**WHAT YOU SHOULD DO**
Where a line below contains "this", count it. Reply with the total only.

**RECORD EXTRACTS**

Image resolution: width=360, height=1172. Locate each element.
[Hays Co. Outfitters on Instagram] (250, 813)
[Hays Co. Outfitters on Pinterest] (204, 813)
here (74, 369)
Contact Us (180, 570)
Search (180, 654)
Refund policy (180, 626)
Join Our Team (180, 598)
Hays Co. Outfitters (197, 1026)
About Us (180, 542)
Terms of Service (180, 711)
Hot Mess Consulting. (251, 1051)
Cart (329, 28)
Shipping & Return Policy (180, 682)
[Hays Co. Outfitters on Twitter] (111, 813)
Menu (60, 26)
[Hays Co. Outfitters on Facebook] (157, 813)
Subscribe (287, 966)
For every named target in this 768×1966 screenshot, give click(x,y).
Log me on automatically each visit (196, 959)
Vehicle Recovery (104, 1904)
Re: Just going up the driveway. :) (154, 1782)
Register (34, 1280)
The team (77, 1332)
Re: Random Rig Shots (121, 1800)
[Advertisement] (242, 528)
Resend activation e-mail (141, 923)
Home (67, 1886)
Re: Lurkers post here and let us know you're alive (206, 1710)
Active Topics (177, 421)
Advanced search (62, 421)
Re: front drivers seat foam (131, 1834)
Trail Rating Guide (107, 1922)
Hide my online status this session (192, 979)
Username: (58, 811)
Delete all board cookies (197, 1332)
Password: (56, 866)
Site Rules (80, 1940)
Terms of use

**WRITTEN RESPONSE**
2